Где меня продуло — хрен его знает. По пьяни же разогреваешься и сквозняков не чувствуешь. И земли холодной не чувствуешь, а потом обрубишься — и вообще ничего не чувствуешь. И проснулся я оттого, что меня ломало. Крючило, плющило и колбасило. В теле жар, суставы выкручивает, грудь заложило. Колотит меня и в башке даже слегка гудит. Явно температура охрененная.

Ну что. Горячее пить надо. В тепле лежать надо. А я лежу… я где вообще?.. вот суки, так и бросили. Я под дождем лежу, мокрый насквозь, почти что в луже. Ничего себе «продуло». И темно. Времени не сообразить. Это начало ночи, вечер, или утро скоро?..

Тихо кругом. Дождик шуршит. Редкая машина вдали проедет. И в домах всего несколько окон горит. Скоро утро, значит. Ночь под дождем пролежал. Конец мне.

И когда я понял, что мне конец, стало мне удивительно спокойно. Прямо отрадно стало. Ничего я не хочу, никого я не ненавижу, и теперь уже вовсе ни с чем бороться не надо. И ничего я не хочу делать. Спокойно уснуть, и все, и нет ничего желаннее и слаще: отдых после мучительного пути неизвестно куда.

Но это тоже, наверно, привилегия полноправных граждан. В чистых постелях, в теплых комнатах. Потому что лежать в мокрой одежде на мокрой земле ничего хорошего нет. Я согласен умереть, но чтоб не так холодно и противно, чтоб не колотило так, аж зубы заляскали. И пить я хочу, вставать надо. Суки, что ж они меня бросили. Сами, поди, еле уползли.

Так. Сначала надо свалить с дождя. В тепло. Отогреться и сменить хоть рубашку. У меня в сумке есть.

В подъездах я ночевать избегаю. Увидят — выкинут, а могут избить. Рук-то они, злые, не марают — они тебя ножками стопчут. Они здоровые, которым нравится бомжа потоптать. Но тут выбирать некогда.

Подгреб я к ближней пятиэтажке, зажигалкой посветил: на кодовом замке нужные клавиши всегда стерты. Открыл их железную поганую дверь; все они, суки, живут за железными дверьми. Духовный народ, мля. И пошел на самый верх.

Поднимаюсь по лестнице и чувствую, что реально прихватило. В груди свистит и дышать больно. Может, бил меня кто, а я не помню?.. Еле приволокся на верхнюю площадку. Снял с себя все, выжал, футболку переодел сухую и трусы. Хорошо, что сумка из синтетики, воду не пропускает. Носки тоже сменил, есть у меня. Но холодно так. Из дверей с крыши дует. Пришлось верхнюю всю одежду надеть обратно влажной.

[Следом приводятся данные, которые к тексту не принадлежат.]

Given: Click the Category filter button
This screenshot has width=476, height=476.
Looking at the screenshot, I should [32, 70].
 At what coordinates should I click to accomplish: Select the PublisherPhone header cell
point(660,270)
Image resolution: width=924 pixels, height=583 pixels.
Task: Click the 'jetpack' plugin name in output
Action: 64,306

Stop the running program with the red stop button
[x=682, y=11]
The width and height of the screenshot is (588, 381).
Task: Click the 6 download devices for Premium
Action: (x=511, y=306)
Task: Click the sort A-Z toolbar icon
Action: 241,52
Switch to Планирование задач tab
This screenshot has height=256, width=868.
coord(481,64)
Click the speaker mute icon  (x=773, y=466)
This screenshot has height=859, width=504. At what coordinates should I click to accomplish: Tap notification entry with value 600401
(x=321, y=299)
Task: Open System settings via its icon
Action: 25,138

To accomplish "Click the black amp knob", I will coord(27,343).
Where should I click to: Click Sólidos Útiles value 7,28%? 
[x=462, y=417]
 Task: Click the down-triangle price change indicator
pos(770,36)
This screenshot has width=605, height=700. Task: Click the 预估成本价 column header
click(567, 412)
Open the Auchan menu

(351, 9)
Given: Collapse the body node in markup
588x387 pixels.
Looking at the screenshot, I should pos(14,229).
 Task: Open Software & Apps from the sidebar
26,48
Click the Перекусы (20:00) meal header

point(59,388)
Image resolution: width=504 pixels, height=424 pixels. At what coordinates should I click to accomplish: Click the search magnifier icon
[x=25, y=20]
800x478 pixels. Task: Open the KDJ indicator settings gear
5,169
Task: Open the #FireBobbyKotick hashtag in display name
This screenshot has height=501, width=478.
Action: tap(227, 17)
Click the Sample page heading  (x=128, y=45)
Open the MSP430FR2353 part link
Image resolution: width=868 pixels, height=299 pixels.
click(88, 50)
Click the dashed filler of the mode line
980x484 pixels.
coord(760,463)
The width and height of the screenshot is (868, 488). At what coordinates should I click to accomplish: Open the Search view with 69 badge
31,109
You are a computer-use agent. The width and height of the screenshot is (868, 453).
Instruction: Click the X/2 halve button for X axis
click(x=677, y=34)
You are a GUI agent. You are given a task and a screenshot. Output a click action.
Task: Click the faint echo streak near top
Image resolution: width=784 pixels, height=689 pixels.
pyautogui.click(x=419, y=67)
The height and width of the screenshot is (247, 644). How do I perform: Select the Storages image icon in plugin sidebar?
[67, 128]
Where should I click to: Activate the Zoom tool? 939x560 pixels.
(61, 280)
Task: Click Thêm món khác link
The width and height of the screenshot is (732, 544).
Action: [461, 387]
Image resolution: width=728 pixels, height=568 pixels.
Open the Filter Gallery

А уже не очень соображаю. Я сумку оставил наверху, и прошел по лестнице — насобирал три половичка, где у квартир не резиновые коврики, а обрезки дорожек или еще что тряпичное. Два половичка подстелил снизу, один на себя сверху — и провалился.

Проснулся от кашля. Почти сразу, наверно. Лающий кашель, режущий, больно в груди. И в горле больно.

А внизу уже дверь хлопает. Окно на площадке серое. Утро началось.

И поднимается ко мне один. А ведь ровесник, наверно. Не знаю, лет под пятьдесят. Самый злой возраст. Самый жестокий.

— Та-ак! А ты здесь что делаешь?! А коврики чего набрал? Вшей тут напускать. А ну па-шел!!

Я объясняю, типа отец родной, разреши еще чуток полежать, уйду я, ничего не прошу, приболел просто, согреться хотел.

Пнул он меня по ноге, больно так:

— Пошел! Срань вонючая! Еще по подъездам гадят! Ну!!!

Злой мужик. Чего спорить. Пошел я.

А дождь еще не перестал.

Уже окна светятся, народ из подъездов выходит, мне б до моих труб теплых дойти, да они, похоже, на другом конце города, как меня сюда занесло. Иду вдоль соседнего дома — один подъезд открыт. Не выдержал — вошел и быстро наверх.

И уже на пятый поднимаюсь — навстречу парень спускается. Конкретный качок, нос боксерский по щекам размазан, в дешевой кожаной куртке. И смотрит на меня. Глаза — светлые щелки. Убийца.

Достает он бумажник, из бумажника сто рублей, подает мне и тихо приказывает — даже не приказывает, а просто говорит, что мне дальше делать:

— Иди отсюда.

— Спасибо, — говорю, — сынок. Хорошего тебе дня.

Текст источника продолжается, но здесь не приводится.